[Saved entries]

########

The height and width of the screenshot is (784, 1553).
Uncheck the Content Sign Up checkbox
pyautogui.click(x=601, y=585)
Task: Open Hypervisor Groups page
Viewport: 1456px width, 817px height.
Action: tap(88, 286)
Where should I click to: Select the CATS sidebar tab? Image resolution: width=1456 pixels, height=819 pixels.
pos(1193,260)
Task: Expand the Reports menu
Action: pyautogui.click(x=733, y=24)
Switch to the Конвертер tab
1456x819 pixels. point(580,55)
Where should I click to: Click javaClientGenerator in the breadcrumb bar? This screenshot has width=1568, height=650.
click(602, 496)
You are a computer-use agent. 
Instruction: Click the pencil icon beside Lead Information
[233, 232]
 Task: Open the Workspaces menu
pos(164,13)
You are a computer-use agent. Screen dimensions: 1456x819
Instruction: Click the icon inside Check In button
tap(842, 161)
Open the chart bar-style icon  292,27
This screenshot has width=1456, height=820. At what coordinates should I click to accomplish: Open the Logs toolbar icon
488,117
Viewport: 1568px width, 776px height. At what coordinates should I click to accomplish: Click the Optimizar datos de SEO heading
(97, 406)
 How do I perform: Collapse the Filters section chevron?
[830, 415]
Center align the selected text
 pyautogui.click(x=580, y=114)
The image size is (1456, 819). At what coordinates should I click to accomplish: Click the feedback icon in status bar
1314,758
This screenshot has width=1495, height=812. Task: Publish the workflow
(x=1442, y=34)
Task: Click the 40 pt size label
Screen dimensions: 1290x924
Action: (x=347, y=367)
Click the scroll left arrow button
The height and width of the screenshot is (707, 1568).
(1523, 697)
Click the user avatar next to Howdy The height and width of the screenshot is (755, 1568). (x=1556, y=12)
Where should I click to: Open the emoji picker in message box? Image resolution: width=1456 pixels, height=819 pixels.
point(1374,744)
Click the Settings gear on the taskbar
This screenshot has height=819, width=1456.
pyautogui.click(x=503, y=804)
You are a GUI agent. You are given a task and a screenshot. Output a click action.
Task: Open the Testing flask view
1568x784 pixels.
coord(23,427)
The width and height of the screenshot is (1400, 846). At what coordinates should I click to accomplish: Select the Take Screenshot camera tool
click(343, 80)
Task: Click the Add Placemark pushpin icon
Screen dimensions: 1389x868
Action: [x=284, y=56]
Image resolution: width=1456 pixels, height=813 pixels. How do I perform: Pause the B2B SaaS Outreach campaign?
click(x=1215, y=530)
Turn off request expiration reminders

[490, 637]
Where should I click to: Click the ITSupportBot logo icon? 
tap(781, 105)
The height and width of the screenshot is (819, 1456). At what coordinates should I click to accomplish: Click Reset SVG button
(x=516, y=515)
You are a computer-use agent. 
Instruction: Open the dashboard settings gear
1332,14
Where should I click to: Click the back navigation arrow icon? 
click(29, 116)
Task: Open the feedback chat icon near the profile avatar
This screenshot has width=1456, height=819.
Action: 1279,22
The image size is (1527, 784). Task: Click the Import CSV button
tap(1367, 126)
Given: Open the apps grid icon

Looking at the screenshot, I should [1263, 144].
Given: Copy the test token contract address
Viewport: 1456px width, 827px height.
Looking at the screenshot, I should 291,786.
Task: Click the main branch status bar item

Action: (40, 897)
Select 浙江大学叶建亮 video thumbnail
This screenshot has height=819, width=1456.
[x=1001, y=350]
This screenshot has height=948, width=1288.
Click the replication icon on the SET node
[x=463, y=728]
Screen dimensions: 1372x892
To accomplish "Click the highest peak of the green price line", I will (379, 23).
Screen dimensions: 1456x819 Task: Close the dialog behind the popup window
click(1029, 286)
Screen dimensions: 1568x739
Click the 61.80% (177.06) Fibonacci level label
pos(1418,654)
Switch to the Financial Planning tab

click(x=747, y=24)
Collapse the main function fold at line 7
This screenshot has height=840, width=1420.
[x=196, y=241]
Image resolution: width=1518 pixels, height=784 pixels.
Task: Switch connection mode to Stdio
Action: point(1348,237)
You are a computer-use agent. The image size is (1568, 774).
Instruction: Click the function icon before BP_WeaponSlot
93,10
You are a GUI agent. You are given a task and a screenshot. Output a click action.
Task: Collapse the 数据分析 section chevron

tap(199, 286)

########

• [Directions for this task]: Would you please print every record exactly as written?

• [The completed task]:
The height and width of the screenshot is (784, 1553).
Uncheck the Content Sign Up checkbox
pyautogui.click(x=601, y=585)
Task: Open Hypervisor Groups page
Viewport: 1456px width, 817px height.
Action: tap(88, 286)
Where should I click to: Select the CATS sidebar tab? Image resolution: width=1456 pixels, height=819 pixels.
pos(1193,260)
Task: Expand the Reports menu
Action: pyautogui.click(x=733, y=24)
Switch to the Конвертер tab
1456x819 pixels. point(580,55)
Where should I click to: Click javaClientGenerator in the breadcrumb bar? This screenshot has width=1568, height=650.
click(602, 496)
You are a computer-use agent. 
Instruction: Click the pencil icon beside Lead Information
[233, 232]
 Task: Open the Workspaces menu
pos(164,13)
You are a computer-use agent. Screen dimensions: 1456x819
Instruction: Click the icon inside Check In button
tap(842, 161)
Open the chart bar-style icon  292,27
This screenshot has width=1456, height=820. At what coordinates should I click to accomplish: Open the Logs toolbar icon
488,117
Viewport: 1568px width, 776px height. At what coordinates should I click to accomplish: Click the Optimizar datos de SEO heading
(97, 406)
 How do I perform: Collapse the Filters section chevron?
[830, 415]
Center align the selected text
 pyautogui.click(x=580, y=114)
The image size is (1456, 819). At what coordinates should I click to accomplish: Click the feedback icon in status bar
1314,758
This screenshot has width=1495, height=812. Task: Publish the workflow
(x=1442, y=34)
Task: Click the 40 pt size label
Screen dimensions: 1290x924
Action: (x=347, y=367)
Click the scroll left arrow button
The height and width of the screenshot is (707, 1568).
(1523, 697)
Click the user avatar next to Howdy The height and width of the screenshot is (755, 1568). (x=1556, y=12)
Where should I click to: Open the emoji picker in message box? Image resolution: width=1456 pixels, height=819 pixels.
point(1374,744)
Click the Settings gear on the taskbar
This screenshot has height=819, width=1456.
pyautogui.click(x=503, y=804)
You are a GUI agent. You are given a task and a screenshot. Output a click action.
Task: Open the Testing flask view
1568x784 pixels.
coord(23,427)
The width and height of the screenshot is (1400, 846). At what coordinates should I click to accomplish: Select the Take Screenshot camera tool
click(343, 80)
Task: Click the Add Placemark pushpin icon
Screen dimensions: 1389x868
Action: [x=284, y=56]
Image resolution: width=1456 pixels, height=813 pixels. How do I perform: Pause the B2B SaaS Outreach campaign?
click(x=1215, y=530)
Turn off request expiration reminders

[490, 637]
Where should I click to: Click the ITSupportBot logo icon? 
tap(781, 105)
The height and width of the screenshot is (819, 1456). At what coordinates should I click to accomplish: Click Reset SVG button
(x=516, y=515)
You are a computer-use agent. 
Instruction: Open the dashboard settings gear
1332,14
Where should I click to: Click the back navigation arrow icon? 
click(29, 116)
Task: Open the feedback chat icon near the profile avatar
This screenshot has width=1456, height=819.
Action: 1279,22
The image size is (1527, 784). Task: Click the Import CSV button
tap(1367, 126)
Given: Open the apps grid icon

Looking at the screenshot, I should [1263, 144].
Given: Copy the test token contract address
Viewport: 1456px width, 827px height.
Looking at the screenshot, I should 291,786.
Task: Click the main branch status bar item

Action: (40, 897)
Select 浙江大学叶建亮 video thumbnail
This screenshot has height=819, width=1456.
[x=1001, y=350]
This screenshot has height=948, width=1288.
Click the replication icon on the SET node
[x=463, y=728]
Screen dimensions: 1372x892
To accomplish "Click the highest peak of the green price line", I will (379, 23).
Screen dimensions: 1456x819 Task: Close the dialog behind the popup window
click(1029, 286)
Screen dimensions: 1568x739
Click the 61.80% (177.06) Fibonacci level label
pos(1418,654)
Switch to the Financial Planning tab

click(x=747, y=24)
Collapse the main function fold at line 7
This screenshot has height=840, width=1420.
[x=196, y=241]
Image resolution: width=1518 pixels, height=784 pixels.
Task: Switch connection mode to Stdio
Action: point(1348,237)
You are a computer-use agent. The image size is (1568, 774).
Instruction: Click the function icon before BP_WeaponSlot
93,10
You are a GUI agent. You are given a task and a screenshot. Output a click action.
Task: Collapse the 数据分析 section chevron

tap(199, 286)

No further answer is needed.